**Instructions for the task:**
Pull out each line below that contains the string "screenshot", matching its capitalization.

**Provided material:**
>>>>>
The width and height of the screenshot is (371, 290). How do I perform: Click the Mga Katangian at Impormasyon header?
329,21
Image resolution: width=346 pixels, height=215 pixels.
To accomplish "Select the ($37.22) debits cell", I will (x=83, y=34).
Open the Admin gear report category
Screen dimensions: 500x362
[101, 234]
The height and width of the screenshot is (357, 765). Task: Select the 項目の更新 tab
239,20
<<<<<
>>>>>
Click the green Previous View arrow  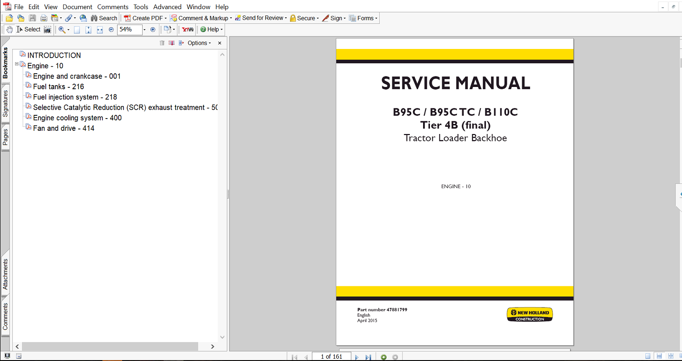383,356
<<<<<
**Written answer:**
The width and height of the screenshot is (371, 290). How do I perform: Click the Mga Katangian at Impormasyon header?
The height and width of the screenshot is (357, 765). Task: Select the 項目の更新 tab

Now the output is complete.